Hi Ouch-
I have spoken with a few of people in regards to this issue, you'd be on the short list. I'd probably remember your voice/name but to be honest it all kind of blends together. I certainly do remember our conversation though!
Based on what I know of our course congestion over the first 9.5 miles (at 9.5 you turn onto Pine St where it's a lot wider compared to the pack of runners) I wouldn't be so quick to say with certainty that a runner couldn't do 7:00 pace even starting at the back. Without question over the first 1k you could not. That's up Pearl St. Much of this street has barricades to keep spectators back. A runner could not move to the sidewalk to get around slower runners. However, when we turn right onto Willard St a runner would be able to move onto the sidewalk. Spectators are sparse in that area, not non-existant but nothing like Battery St, Church St, or Pearl St. On Church St, miles 2.7-2.9 and 9.2-9.4 it would be really hard to pass too many runners, just too narrow.
I also know that when runners get to mile 3.2, coming back through the start zone, you would be able to pass a lot of people. We use cones to split the street into 3 lanes (2 for racing it's an out-and-back section plus 1 for a relay exchange zone). I work this area every year to keep things safe, and although most runners stay inside the cones I'm always yelling at a few runners who are outside the cones. It's not an issue of cutting the course by running outside the cones so we don't pay that much attention to the runners who are sprinting by the slower runners in that area. What we see a lot is this is right after the first relay exchange is made. 2nd leg runners for relay teams with a slow first runner are often outside the cones, some running what I'd estimate to be sub 6's.

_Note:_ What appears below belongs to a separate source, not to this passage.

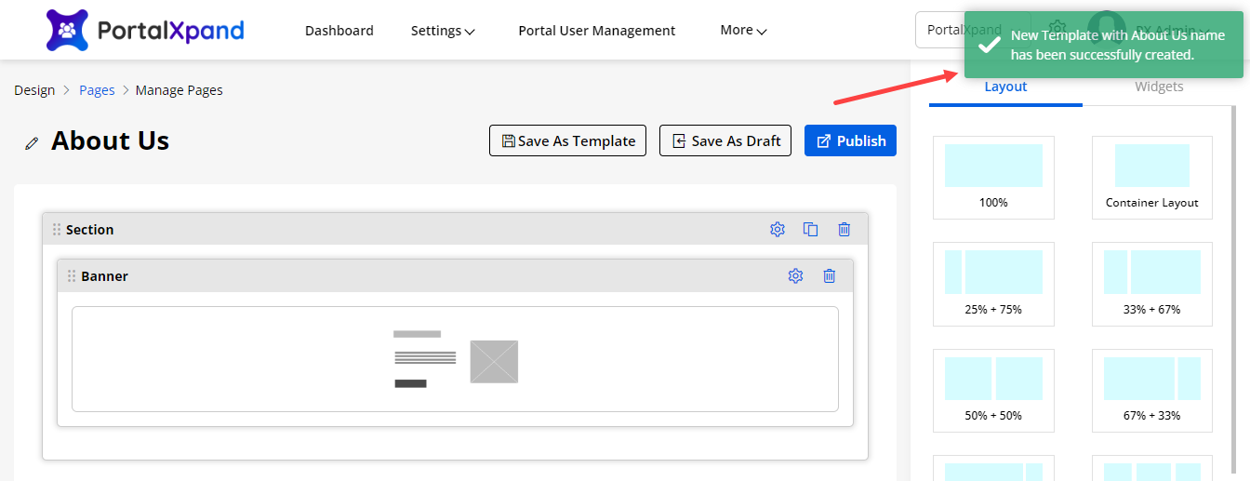Navigate to Pages breadcrumb link
The height and width of the screenshot is (481, 1250).
pos(97,90)
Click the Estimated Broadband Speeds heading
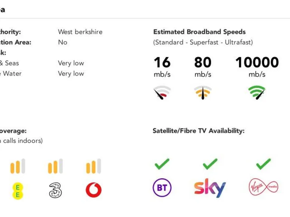The image size is (290, 217). 199,32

I do have a few other examples in my file of decent runners who either missed our start or started near the back (stuck in porto lines...late driving in...started with a friend, etc) and went on to run solid times. Nobody ran sub 3 like Kip did, but a few have been sub 3:10 to make a BQ.
The geometry of VCM would support a runner tripping the start mat then stepping off the course, then rejoining the race near the 10 mile mark. In this regard VCM isn't dissimilar to many road races. We all know this is an outdoor sport and few races are held on courses that are 100% locked down. Bottom line, if someone really wants to cheat there isn't a race out there that you can't figure out a way to do it and possibly get away with it.
For 2010 we had 2 unannounced checkpoint systems in place, but I'm sad to say neither worked 100%. 2010 was our largest finisher numbers ever, up over 10% from any previous year. Kip does show up on one of our systems (audio tape reading of bib numbers at the 12.5 mile mark, furthest point south), but does not show up in backup photography at mile 9.2. For what it's worth, our photographer did miss a number of other runners in the time period I calculated Kip would have come through that area. I wish we had 100% coverage or video tape at 9.2.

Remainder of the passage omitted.